YOUR GOAL:
Print the material below verbatim, keeping every line unchanged.

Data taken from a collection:
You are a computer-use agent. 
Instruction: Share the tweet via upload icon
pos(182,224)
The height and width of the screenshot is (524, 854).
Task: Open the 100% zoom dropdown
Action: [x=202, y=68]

FULL ANSWER:
You are a computer-use agent. 
Instruction: Share the tweet via upload icon
pos(182,224)
The height and width of the screenshot is (524, 854).
Task: Open the 100% zoom dropdown
Action: [x=202, y=68]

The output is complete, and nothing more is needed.